Exercise prompt -
Within the records, find every line that includes the word "computer" and copy it.

(Saved entries)
________________

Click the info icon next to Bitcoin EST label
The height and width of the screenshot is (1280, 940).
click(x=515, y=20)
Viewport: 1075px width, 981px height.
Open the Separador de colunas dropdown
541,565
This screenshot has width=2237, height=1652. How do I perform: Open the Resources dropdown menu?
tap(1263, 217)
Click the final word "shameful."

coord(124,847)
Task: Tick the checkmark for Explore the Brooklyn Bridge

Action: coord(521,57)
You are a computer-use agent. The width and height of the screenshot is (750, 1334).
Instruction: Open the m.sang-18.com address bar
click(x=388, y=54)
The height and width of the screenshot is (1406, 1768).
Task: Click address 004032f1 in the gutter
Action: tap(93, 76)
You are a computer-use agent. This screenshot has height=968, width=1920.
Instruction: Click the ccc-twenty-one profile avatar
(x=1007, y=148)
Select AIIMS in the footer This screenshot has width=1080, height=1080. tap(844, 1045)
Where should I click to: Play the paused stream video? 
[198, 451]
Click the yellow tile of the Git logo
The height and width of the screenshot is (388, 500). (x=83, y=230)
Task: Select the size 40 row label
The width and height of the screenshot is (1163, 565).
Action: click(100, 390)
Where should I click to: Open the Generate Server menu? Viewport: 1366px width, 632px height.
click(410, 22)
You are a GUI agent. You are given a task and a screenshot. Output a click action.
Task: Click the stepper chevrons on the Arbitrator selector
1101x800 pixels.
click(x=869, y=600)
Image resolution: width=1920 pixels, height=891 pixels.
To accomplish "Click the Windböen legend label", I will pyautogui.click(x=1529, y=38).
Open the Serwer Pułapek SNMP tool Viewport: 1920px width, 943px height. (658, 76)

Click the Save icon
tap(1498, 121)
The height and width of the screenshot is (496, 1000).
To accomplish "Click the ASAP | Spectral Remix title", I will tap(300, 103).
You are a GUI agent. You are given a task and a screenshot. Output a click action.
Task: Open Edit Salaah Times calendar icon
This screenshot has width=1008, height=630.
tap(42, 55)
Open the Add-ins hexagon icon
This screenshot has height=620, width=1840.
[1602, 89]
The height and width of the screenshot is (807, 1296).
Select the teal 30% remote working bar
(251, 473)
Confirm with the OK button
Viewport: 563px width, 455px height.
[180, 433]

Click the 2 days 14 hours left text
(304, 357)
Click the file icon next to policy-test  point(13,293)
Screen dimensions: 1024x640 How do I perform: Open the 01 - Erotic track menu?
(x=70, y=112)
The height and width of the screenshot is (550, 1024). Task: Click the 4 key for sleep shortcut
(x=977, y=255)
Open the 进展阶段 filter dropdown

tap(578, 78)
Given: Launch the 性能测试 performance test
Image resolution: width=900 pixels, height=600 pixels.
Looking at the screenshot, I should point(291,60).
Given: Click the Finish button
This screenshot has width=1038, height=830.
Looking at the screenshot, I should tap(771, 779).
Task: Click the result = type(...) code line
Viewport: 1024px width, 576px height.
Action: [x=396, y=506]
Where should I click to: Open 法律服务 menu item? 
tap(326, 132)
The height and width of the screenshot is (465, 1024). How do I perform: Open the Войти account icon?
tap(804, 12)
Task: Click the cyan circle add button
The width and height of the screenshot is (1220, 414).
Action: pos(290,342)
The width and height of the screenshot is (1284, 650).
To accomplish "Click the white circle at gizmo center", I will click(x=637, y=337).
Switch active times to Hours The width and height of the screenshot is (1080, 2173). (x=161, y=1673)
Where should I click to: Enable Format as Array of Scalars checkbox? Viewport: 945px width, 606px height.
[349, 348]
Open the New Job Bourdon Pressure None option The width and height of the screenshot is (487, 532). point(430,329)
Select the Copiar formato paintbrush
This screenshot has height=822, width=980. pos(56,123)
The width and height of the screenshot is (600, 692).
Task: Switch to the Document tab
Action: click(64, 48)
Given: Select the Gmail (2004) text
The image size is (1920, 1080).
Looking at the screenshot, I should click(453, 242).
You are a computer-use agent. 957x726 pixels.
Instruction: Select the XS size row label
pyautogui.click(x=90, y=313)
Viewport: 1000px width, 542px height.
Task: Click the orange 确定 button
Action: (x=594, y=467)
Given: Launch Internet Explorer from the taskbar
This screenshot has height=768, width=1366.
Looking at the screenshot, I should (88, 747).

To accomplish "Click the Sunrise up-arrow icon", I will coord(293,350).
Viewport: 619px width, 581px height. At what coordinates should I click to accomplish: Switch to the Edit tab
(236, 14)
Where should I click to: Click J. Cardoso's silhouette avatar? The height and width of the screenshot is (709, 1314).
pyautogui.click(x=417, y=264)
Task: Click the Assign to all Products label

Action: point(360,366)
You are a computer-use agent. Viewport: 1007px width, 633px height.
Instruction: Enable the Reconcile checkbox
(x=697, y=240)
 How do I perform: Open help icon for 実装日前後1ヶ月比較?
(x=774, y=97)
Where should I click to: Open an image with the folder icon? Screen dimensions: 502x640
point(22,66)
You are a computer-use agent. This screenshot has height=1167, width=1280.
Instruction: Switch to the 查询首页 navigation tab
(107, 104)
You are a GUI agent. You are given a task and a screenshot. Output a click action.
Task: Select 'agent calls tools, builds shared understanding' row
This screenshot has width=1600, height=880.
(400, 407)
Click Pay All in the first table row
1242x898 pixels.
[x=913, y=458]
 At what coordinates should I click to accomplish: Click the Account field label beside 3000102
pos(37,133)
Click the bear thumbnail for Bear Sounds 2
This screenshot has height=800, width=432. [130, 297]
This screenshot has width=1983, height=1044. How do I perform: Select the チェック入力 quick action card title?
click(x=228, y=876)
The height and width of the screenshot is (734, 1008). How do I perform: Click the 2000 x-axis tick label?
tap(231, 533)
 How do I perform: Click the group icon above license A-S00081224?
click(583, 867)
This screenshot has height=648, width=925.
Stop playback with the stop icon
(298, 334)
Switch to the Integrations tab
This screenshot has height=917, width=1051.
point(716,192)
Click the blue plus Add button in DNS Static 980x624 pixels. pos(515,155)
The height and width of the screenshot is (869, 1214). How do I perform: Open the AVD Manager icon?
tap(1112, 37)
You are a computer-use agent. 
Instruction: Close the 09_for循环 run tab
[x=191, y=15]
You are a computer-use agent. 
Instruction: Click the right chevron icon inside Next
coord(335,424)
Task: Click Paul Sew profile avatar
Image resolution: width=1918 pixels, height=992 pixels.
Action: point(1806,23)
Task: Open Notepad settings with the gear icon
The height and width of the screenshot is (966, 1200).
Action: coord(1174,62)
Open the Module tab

________________

Written response -
You are a computer-use agent. The width and height of the screenshot is (750, 1334).
You are a computer-use agent. This screenshot has height=968, width=1920.
You are a computer-use agent. 957x726 pixels.
You are a computer-use agent. Viewport: 1007px width, 633px height.
You are a computer-use agent. This screenshot has height=1167, width=1280.
You are a computer-use agent. 
You are a computer-use agent. 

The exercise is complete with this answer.